# Front and rear axle sockets on TCR Comp 1 - Alu?



## Clevor (Sep 8, 2005)

What is the material that is used on the axle sockets for the front fork and rear wheel? I notice Scott uses aluminum glued to the carbon fiber frame. On the TCR Comp 1, you can't tell as there is no visible junction. It appears all carbon fiber. If there are Alu tips, then it must be coated with a carbon fiber layer, or the paint on the frame is pretty darn thick and durable. The serrated surface of the skewers don't seem to scratch it.


----------



## boroef (Jun 18, 2005)

you mean the drop outs? As far as i can see, it's carbon.


----------



## Clevor (Sep 8, 2005)

boroef said:


> you mean the drop outs? As far as i can see, it's carbon.


If your bike painted there?

Yes I mean the dropouts. On the TCR Comp 1 it is painted so I can't tell. Nor is the paint scratched or scraped off there, so I can't see any silver.

Problem with Giant is there is no e-mail for technical info, unless I call.

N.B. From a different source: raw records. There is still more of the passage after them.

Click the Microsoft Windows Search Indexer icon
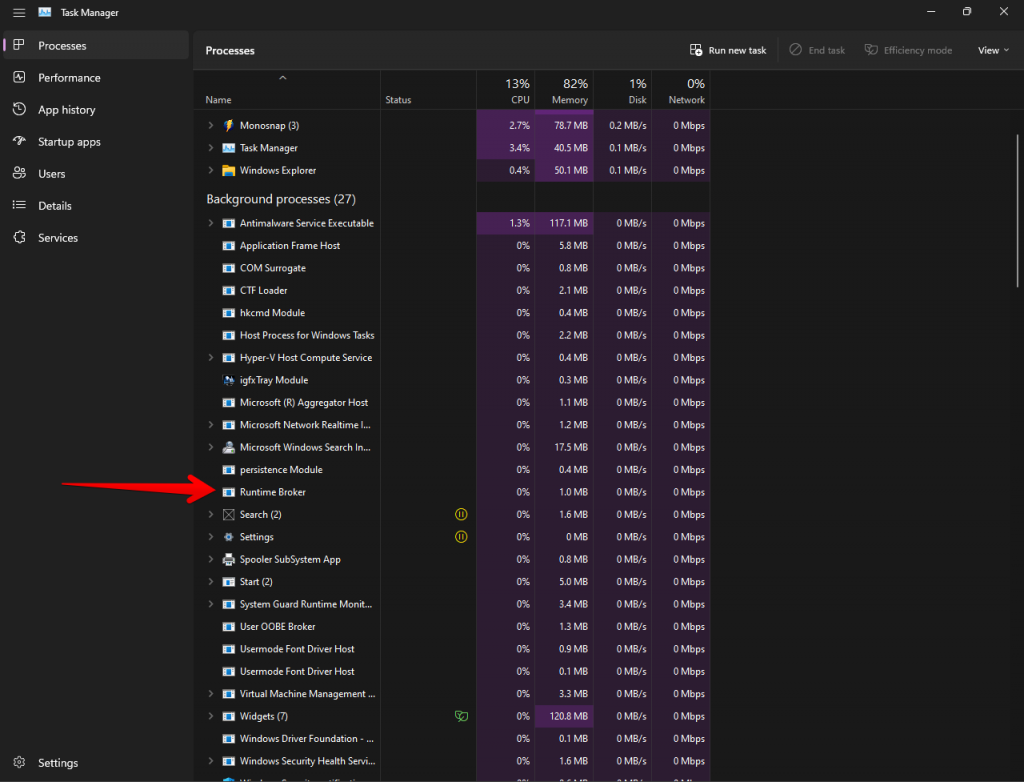The image size is (1024, 782). point(229,447)
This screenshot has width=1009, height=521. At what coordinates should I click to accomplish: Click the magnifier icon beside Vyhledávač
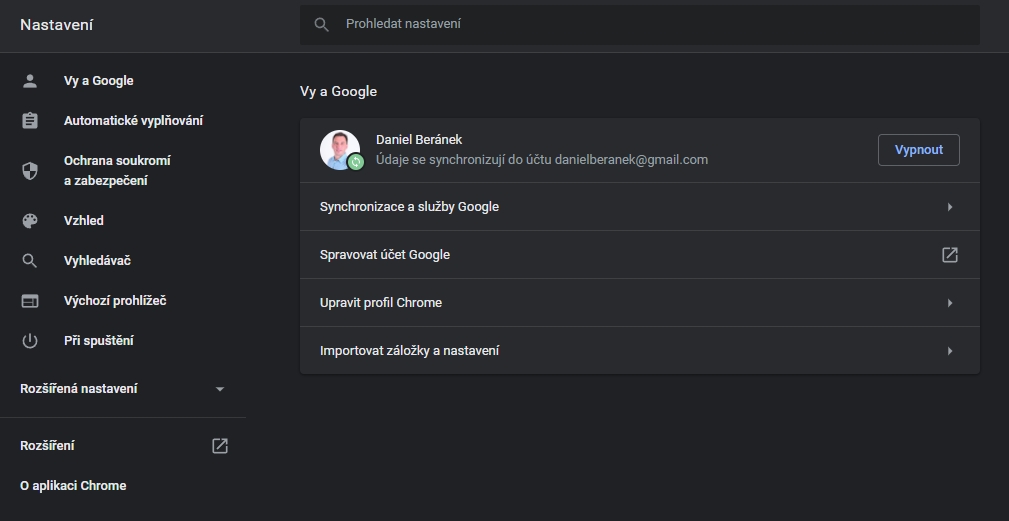tap(30, 261)
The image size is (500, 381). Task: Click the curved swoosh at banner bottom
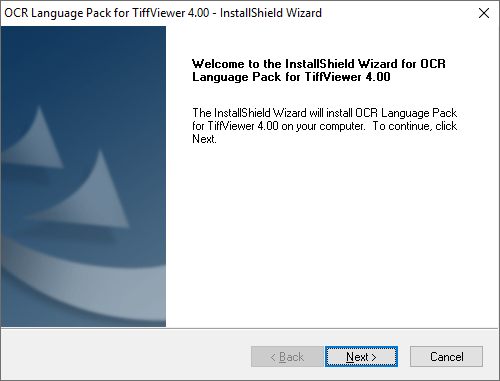pyautogui.click(x=83, y=287)
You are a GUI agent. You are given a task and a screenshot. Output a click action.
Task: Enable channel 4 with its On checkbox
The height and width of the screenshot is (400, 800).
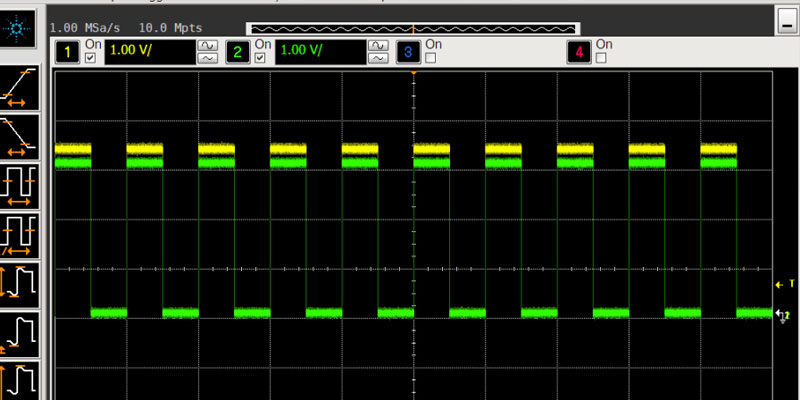coord(601,59)
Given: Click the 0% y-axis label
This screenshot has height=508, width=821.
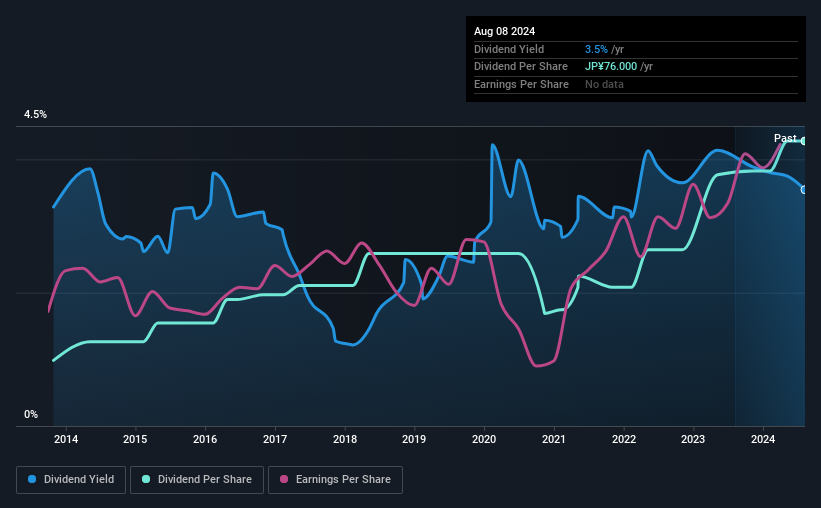Looking at the screenshot, I should 31,414.
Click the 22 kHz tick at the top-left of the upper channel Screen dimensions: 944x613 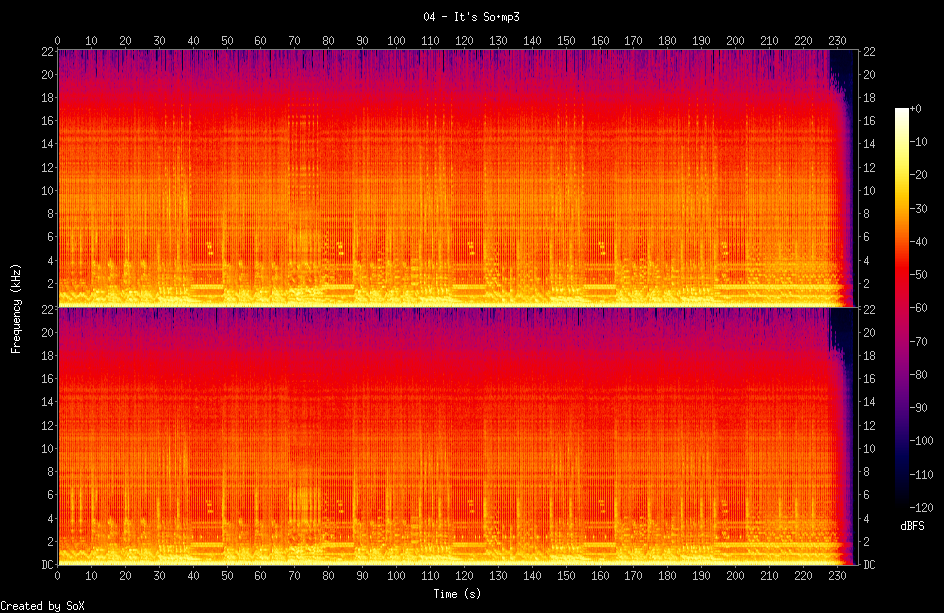(x=47, y=51)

That's one thing I didn't like about the Scott, and I was looking at a CR-1 SL frame too. I guess the carbon tubes are so thin, they use aluminum dropouts. You could see excess glue at the junction. Pop riveted front derailleur bracket too. They have been known to break, so you'd have to drill out the rivets to remove it. 

I'd have to think with all carbon fiber dropouts, the road feel would be better.


----------



## boroef (Jun 18, 2005)

it's carbon. it's not cold like metal, and when it's tapped it doesnt sound like metal.

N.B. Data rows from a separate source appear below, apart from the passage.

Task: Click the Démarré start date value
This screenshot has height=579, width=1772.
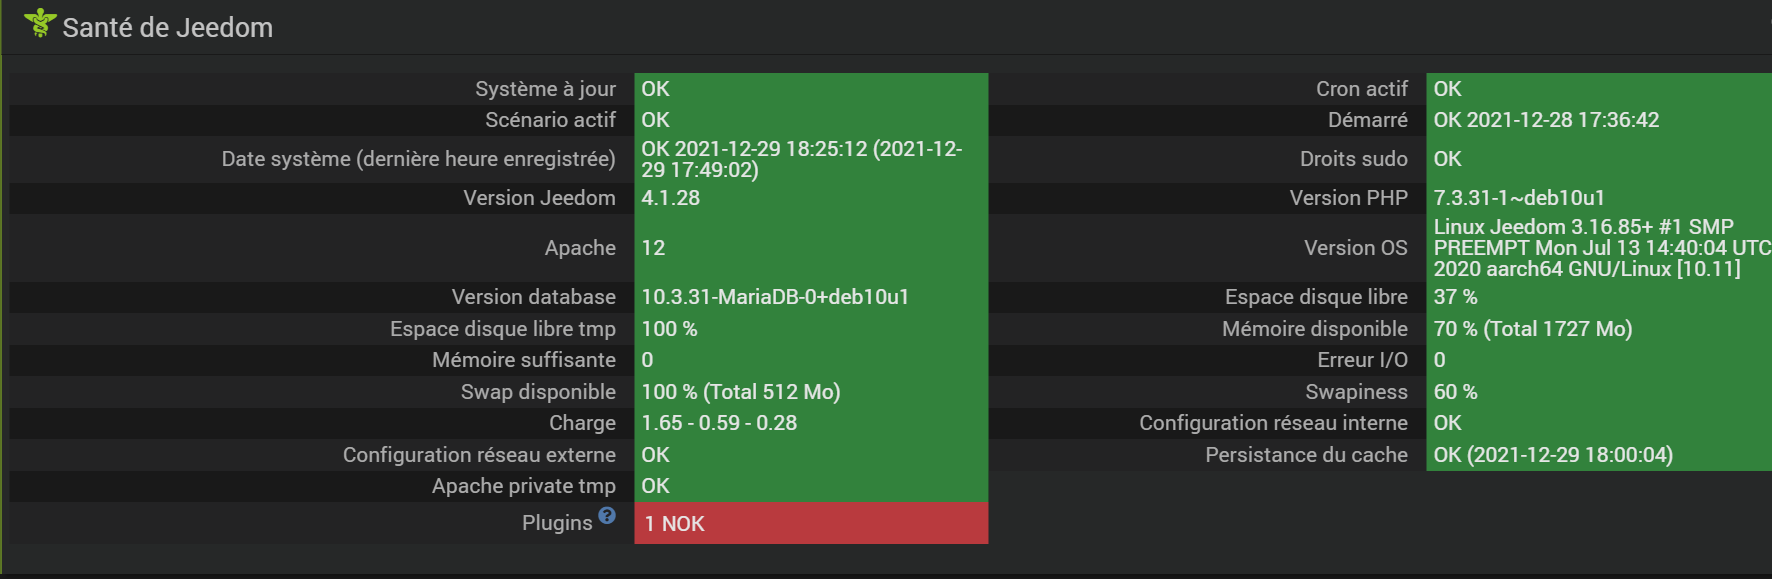Action: [x=1546, y=120]
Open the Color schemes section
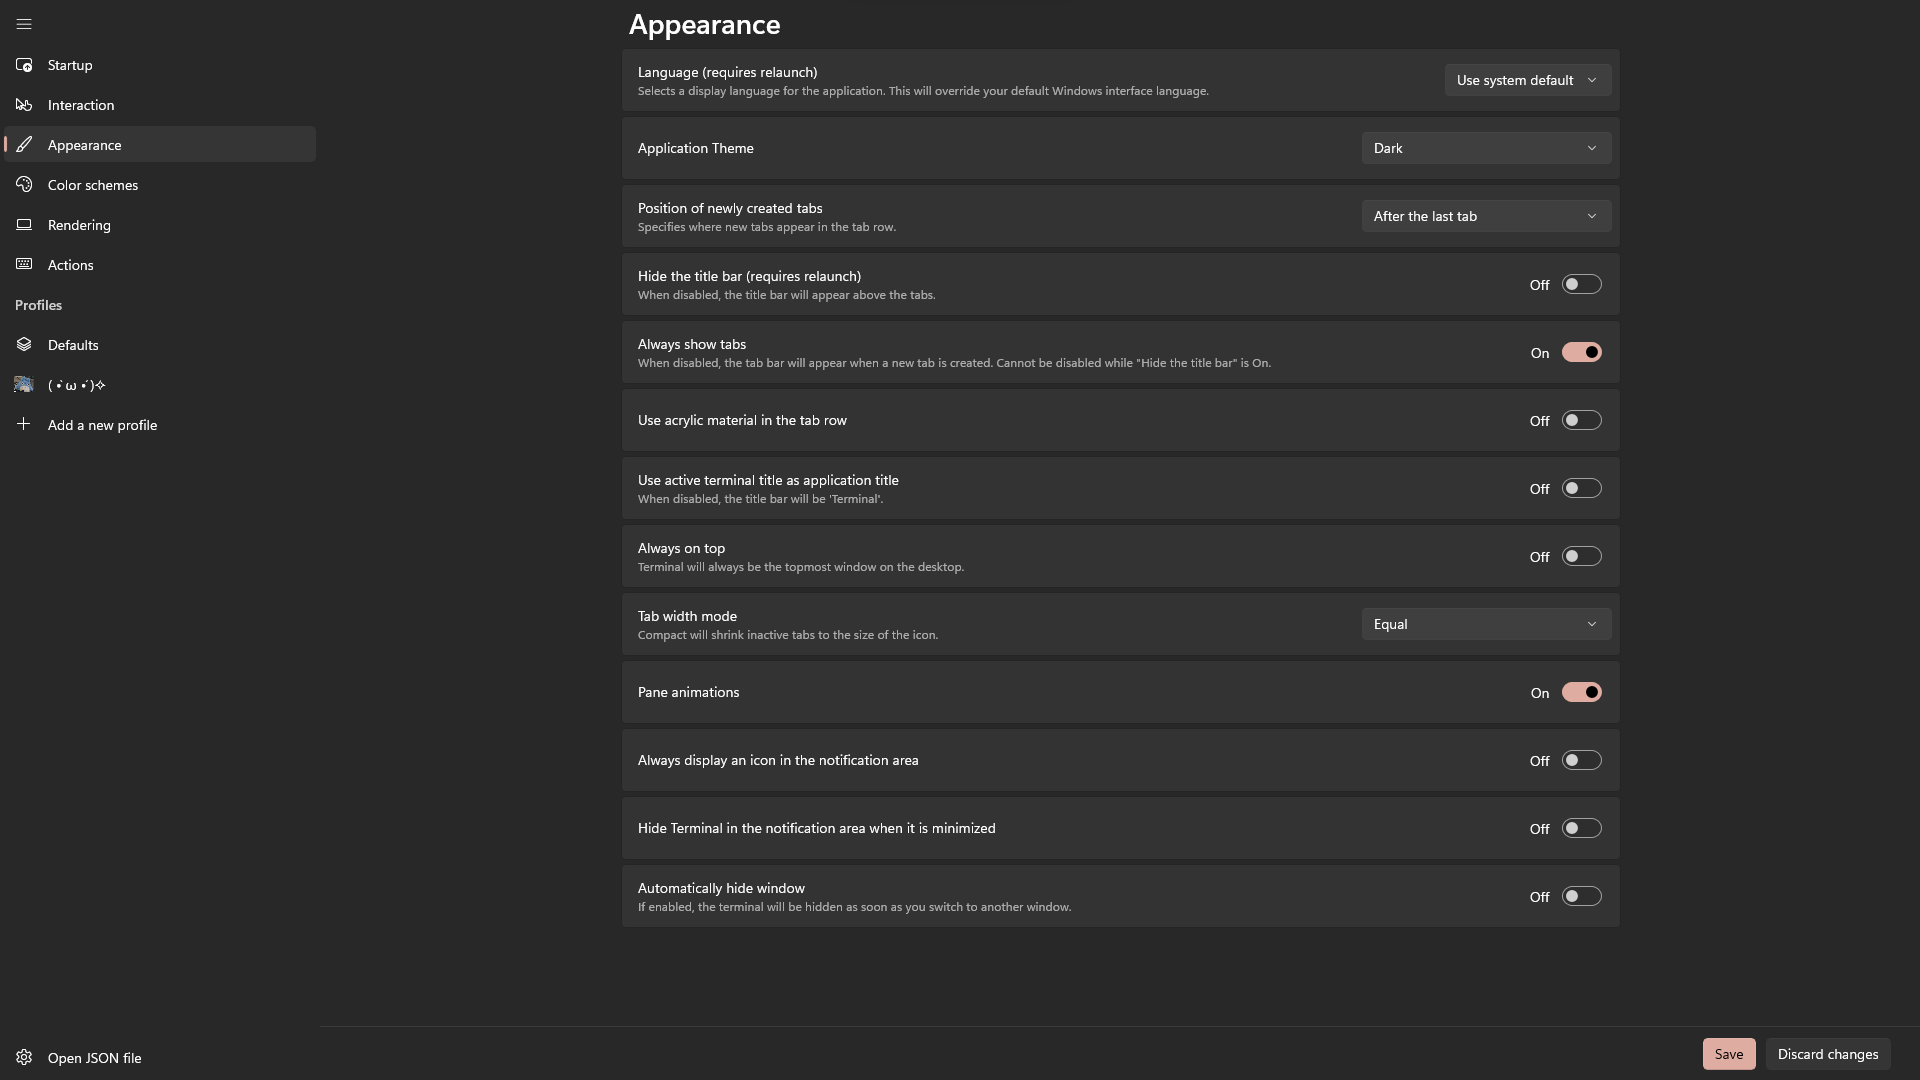Screen dimensions: 1920x1080 click(92, 184)
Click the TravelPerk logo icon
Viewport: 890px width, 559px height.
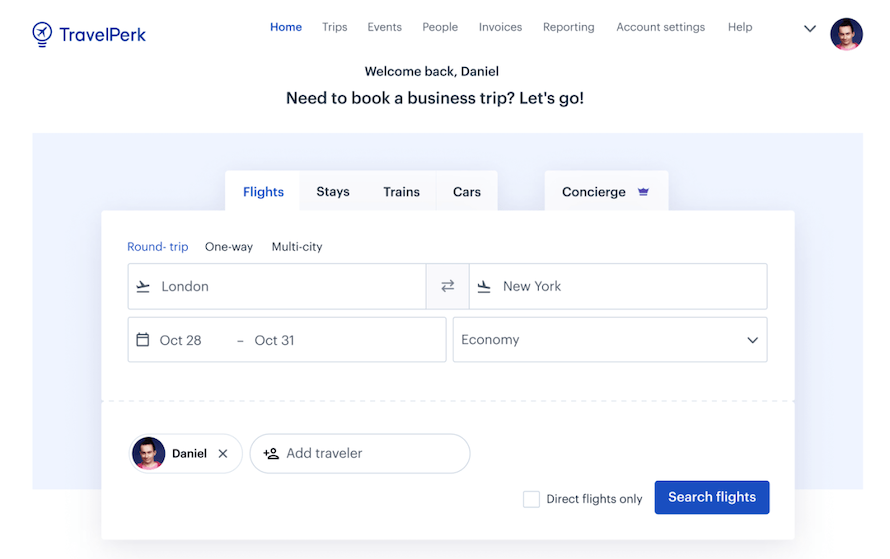42,34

Also, if the drop outs were indeed aluminum, you'd visually see the bonding, or at the very least a seam that the paint covers.

the only aluminum part on my fork is the steerer, since i have the comp2...


----------



## desmondj (Nov 1, 2005)

*Rear drop outs are aluminium*



boroef said:


> it's carbon. it's not cold like metal, and when it's tapped it doesnt sound like metal.
> 
> Also, if the drop outs were indeed aluminum, you'd visually see the bonding, or at the very least a seam that the paint covers.
> 
> the only aluminum part on my fork is the steerer, since i have the comp2...



I have a TCR Limited. The rear drop outs are aluminum. I have chipped paint there and can see the aluminum. The front drop outs look like carbon.


----------